Neural network controlled optimal pulse-width modulation for a voltage source converter

This study is aimed at the application of feed-forward artificial neural networks to the on-line calculation of the optimal firing angles of a voltage source converter. Optimal pulse width modulation (OPWM) is a method to determine the switching instants of the power electronic switches in a voltage source converter (VSC) such that the current harmonies at its ac terminals are minimized while the number of switching actions per cycle remains constant. To achieve this, the converter switches must operate (or fire) at certain angles, which are dependant on the magnitude of the fundamental frequency component of the output voltage. Practical implementation of this technique is impeded partially due to the difficulties of the on-line calculation of the firing angles.

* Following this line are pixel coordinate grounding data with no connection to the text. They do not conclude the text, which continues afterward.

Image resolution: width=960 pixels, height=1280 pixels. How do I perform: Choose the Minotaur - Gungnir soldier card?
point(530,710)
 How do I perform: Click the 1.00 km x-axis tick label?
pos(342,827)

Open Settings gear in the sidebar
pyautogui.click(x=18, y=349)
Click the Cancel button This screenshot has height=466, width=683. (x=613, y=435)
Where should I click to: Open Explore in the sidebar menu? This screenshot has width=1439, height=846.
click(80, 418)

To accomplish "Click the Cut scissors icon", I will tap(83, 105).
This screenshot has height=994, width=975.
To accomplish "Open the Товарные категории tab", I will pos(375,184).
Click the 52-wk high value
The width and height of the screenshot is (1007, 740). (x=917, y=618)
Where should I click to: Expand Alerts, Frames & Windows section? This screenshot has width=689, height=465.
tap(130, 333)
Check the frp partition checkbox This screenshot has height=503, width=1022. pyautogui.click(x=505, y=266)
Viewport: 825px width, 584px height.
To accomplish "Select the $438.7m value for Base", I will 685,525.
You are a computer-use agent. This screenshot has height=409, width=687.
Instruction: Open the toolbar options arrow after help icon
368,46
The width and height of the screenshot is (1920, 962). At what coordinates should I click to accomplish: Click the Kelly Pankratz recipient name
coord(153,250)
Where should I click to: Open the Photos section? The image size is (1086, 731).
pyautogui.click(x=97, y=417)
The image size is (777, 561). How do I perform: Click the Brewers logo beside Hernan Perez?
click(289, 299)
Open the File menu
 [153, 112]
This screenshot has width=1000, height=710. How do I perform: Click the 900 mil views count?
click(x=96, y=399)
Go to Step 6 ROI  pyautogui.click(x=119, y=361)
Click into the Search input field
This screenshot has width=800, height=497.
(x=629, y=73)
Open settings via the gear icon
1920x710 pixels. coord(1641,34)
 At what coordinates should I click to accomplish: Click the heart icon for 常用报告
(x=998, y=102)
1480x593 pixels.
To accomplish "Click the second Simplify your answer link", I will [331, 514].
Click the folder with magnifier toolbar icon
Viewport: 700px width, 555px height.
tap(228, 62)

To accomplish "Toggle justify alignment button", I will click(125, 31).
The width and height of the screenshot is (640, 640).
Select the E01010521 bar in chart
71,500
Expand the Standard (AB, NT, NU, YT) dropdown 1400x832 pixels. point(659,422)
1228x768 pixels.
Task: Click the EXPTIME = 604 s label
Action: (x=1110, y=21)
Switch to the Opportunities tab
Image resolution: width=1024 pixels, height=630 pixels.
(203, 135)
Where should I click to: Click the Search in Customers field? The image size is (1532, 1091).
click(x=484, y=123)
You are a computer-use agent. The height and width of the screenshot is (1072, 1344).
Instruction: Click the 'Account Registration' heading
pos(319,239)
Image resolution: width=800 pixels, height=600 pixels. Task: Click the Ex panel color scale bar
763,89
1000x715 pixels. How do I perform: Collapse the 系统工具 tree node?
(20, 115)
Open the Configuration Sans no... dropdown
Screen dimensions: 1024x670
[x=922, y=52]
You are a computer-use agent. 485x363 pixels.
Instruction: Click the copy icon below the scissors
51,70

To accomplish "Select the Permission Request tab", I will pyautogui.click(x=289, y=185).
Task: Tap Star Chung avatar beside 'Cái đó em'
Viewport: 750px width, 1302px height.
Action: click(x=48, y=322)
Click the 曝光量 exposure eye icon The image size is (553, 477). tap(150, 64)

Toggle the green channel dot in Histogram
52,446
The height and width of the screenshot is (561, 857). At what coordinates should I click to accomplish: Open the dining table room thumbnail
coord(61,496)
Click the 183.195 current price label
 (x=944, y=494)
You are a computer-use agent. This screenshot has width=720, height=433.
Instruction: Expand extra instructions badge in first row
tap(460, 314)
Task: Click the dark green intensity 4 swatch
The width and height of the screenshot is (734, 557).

Artificial neural networks (ANN) with their ability to provide nonlinear input-output relationships can serve as an appropriate tool to determine the firing angles in real time as the required magnitude of the fundamental varies. In this study a feed forward ANN is employed for this purpose. To verify the basic ideas, in addition to the extensive number of simulations, a hardware prototype was built. This prototype includes the inverter, the firing circuits and the controller and was successfully used as an induction machine drive.; This thesis is organized in six chapters. After a short introduction in Chapter 1, the basic ideas related to the ac to dc and dc to ac converters are presented in Chapter 2, with a clear focus on the harmonic reduction methods. Chapter 3 briefly introduces the artificial neural networks. The focus here will be on the particular methods used in the following chapters. Chapter 4 contains the theoretical background for the optimal PWM voltage source converter, the proposed method for controlling the firing angles and details of the hardware implementation of a prototype converter. Chapter 5 explains the application of the same technique to an ac to dc converter and a STATCOM. The conclusions and suggestions for further study are presented in Chapter 6.